Weighing the dangers inherent in a technology like CRISPR against the responsibility to use its power for the benefit of humanity and our planet will be a test like no other.Doudna and Sternberg
GMO foodstuffs are the result of recombinant DNA technology and gene splicing. Such crops produce increased yields with a reduced need for chemical pesticides and herbicides. However, GMO foods spark criticism and protest. Gene-edited foods may evoke similar controversy even though they result from a different technology. Yet, the authors point out, changing foods through gene editing is a faster and more controllable version of methods farmers have traditionally utilized for centuries to boost plants’ health and other desirable traits.
Unethical or Dangerous Practices
Some potential CRISPR uses seem like science fiction; labs could produce unicorns or dragons. Consumers might order customized pets; one Chinese institute, for example, currently offers 30-pound micro pigs as pets.
Some Harvard scientists want to apply CRISPR to resurrect the extinct woolly mammoth. Using a “fully sequenced” genome from mammoths that lived tens of thousands of years ago, researchers hope to convert, little by little, the genes in modern elephant cells to the mammoth “variant.” If the scientists can produce an elephant pregnancy utilizing those cells, the offspring would carry the mammoth genome and develop in accordance with its instructions.
If editing germ cells becomes socially acceptable, Doudna and Sternberg warn, people could enhance certain traits in their offspring, such as intelligence, appearance, and artistic or athletic abilities.
We have to acknowledge that [CRISPR] might also be used to create genetic enhancements – changes in which DNA is altered not to correct a harmful gene variant but to provide some type of genetic advantage.Doudna and Sternberg
The “gene drive” allows bioengineers to release new genes into “wild populations.” The technique increases the frequency of a trait in each succeeding generation. For example, if scientists introduced a gene for female sterility into a mosquito population, the gene would become increasingly more prevalent until it wiped out an entire mosquito species. But if scientists set this technique into motion, they couldn’t stop it – a terrifying thought, given that no one can foresee the potential consequences.
Scientists and concerned members of the public must debate whether society should allow the manipulation of genes in germ cells, thereby creating heritable traits.

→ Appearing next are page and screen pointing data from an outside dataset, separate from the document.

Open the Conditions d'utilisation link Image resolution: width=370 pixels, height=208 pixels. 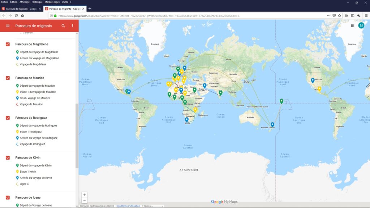128,206
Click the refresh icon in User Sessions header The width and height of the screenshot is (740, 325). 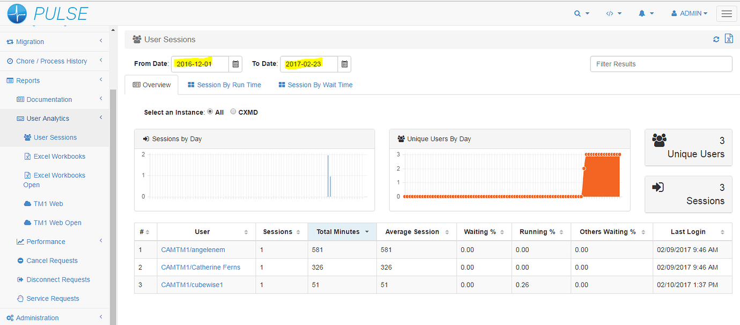pyautogui.click(x=716, y=39)
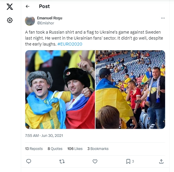The width and height of the screenshot is (174, 172).
Task: Click the @Emishor handle
Action: pyautogui.click(x=46, y=23)
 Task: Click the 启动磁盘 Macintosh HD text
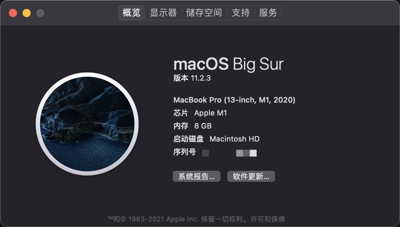coord(217,139)
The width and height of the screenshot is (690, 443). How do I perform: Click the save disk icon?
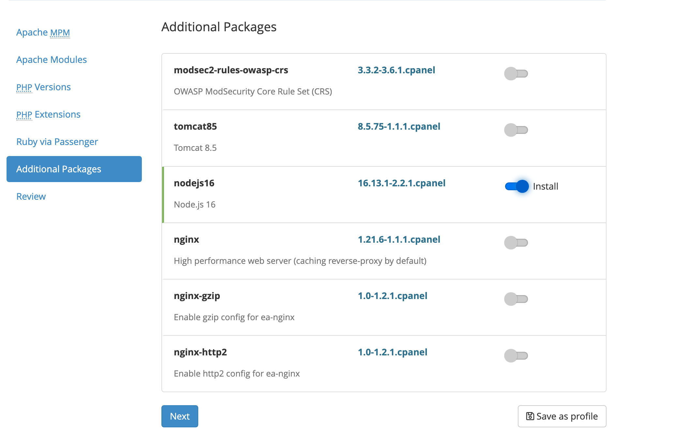[x=530, y=416]
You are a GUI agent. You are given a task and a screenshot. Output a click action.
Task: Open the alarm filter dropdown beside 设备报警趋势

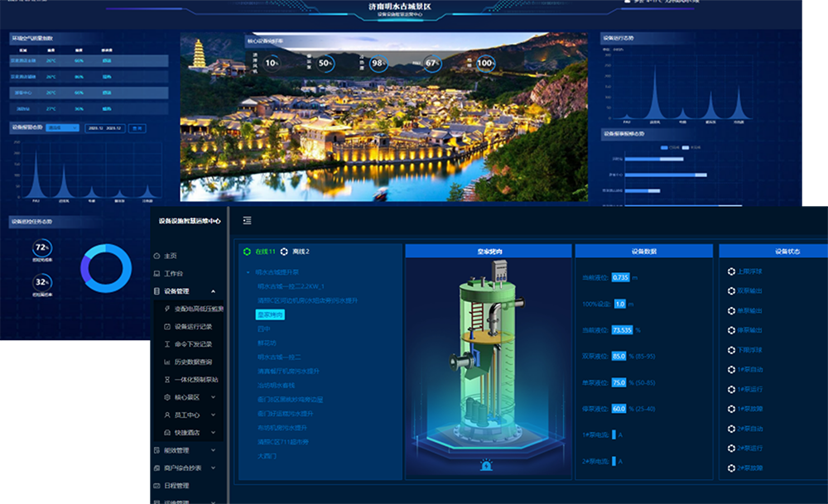click(63, 127)
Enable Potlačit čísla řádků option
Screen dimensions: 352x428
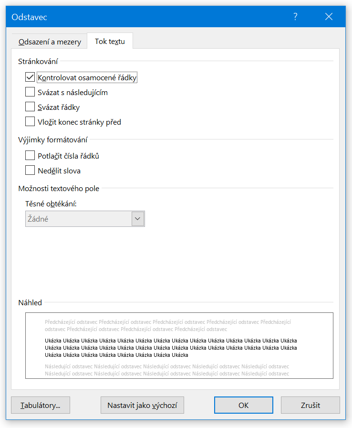[x=30, y=156]
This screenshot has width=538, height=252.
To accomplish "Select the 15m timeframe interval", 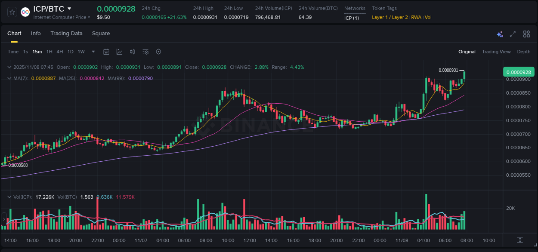I will tap(37, 51).
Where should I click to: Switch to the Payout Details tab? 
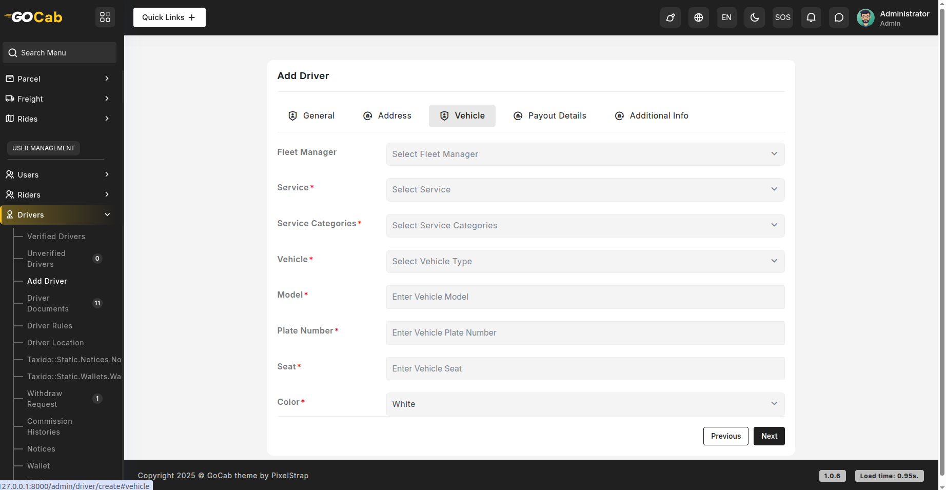coord(549,116)
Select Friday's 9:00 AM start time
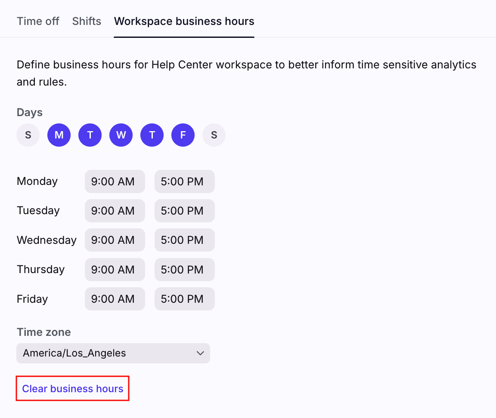The width and height of the screenshot is (496, 418). [x=115, y=299]
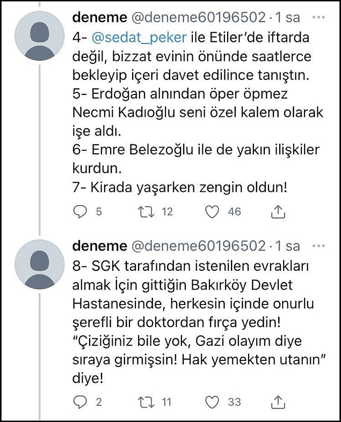Open the @sedat_peker mention link
Viewport: 341px width, 422px height.
(139, 38)
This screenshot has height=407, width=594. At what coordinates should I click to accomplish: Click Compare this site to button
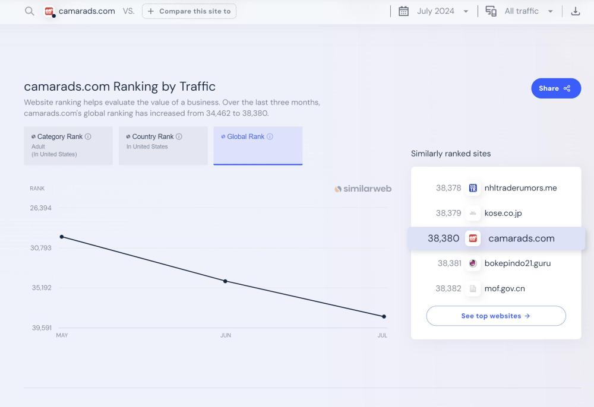(189, 11)
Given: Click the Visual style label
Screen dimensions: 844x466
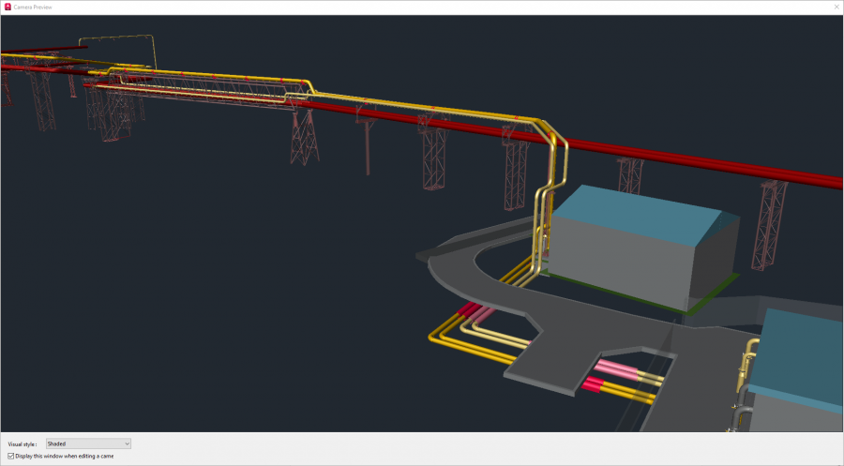Looking at the screenshot, I should pos(23,443).
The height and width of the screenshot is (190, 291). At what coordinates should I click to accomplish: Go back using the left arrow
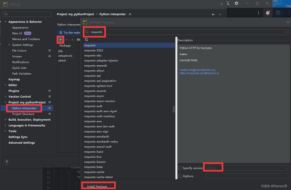pyautogui.click(x=213, y=14)
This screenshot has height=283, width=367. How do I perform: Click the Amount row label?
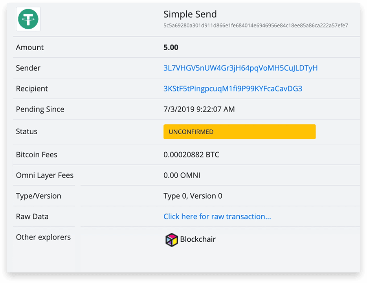pos(30,47)

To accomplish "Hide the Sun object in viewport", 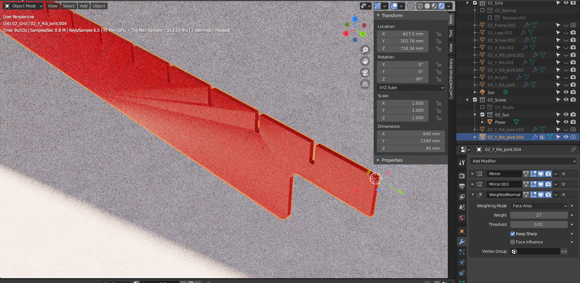I will click(x=566, y=92).
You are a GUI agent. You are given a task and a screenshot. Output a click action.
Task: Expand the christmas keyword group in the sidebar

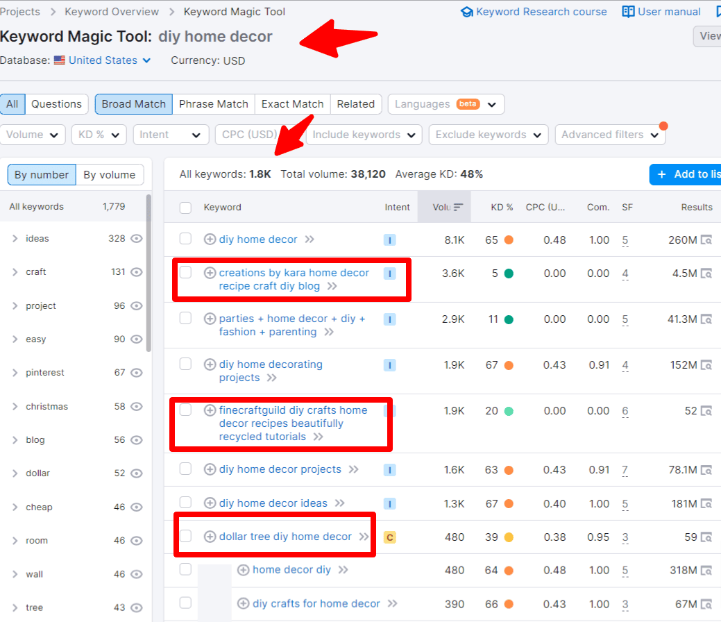pyautogui.click(x=17, y=406)
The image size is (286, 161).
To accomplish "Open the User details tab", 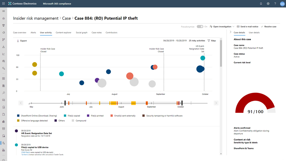I will (254, 33).
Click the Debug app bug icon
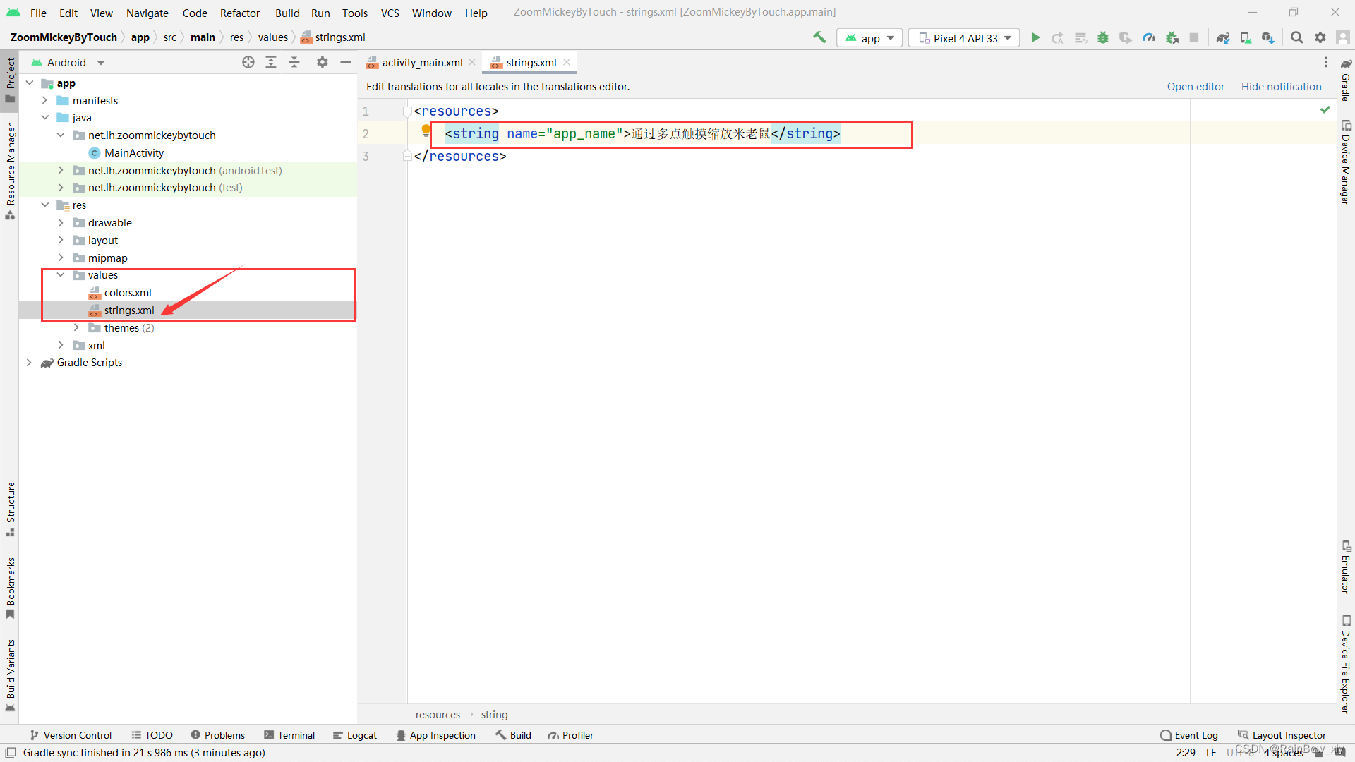 (x=1103, y=37)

Nations need to maintain regulatory environments that are hospitable enough to permit research and clinical applications but strict enough to prevent the worst excesses.Doudna and Sternberg
To enable the public to make responsible decisions, the authors counsel, scientists must educate society. If scientific advances outstrip public understanding, a backlash could halt progress.
Complexity for Laypeople
Doudna and Sternberg present an almost unimaginably complex subject in terms directed to laypeople. Their in-depth knowledge enables, rather than impedes, their ability to explain CRISPR and related technologies, so nonscientists can grasp its underlying concepts and likely applications. While their overview is not light reading, it isn’t daunting either, if you’re willing to read a few pages more than once. Doudna and Sternberg don’t mind admitting the awe this technology evokes. Their mission is to share that awe and educate the public. They succeed.
Other books on gene editing include The $1,000 Genome by Kevin Davies; The Gene by Siddhartha Mukherjee; and Hacking Darwin by Jamie Metzl.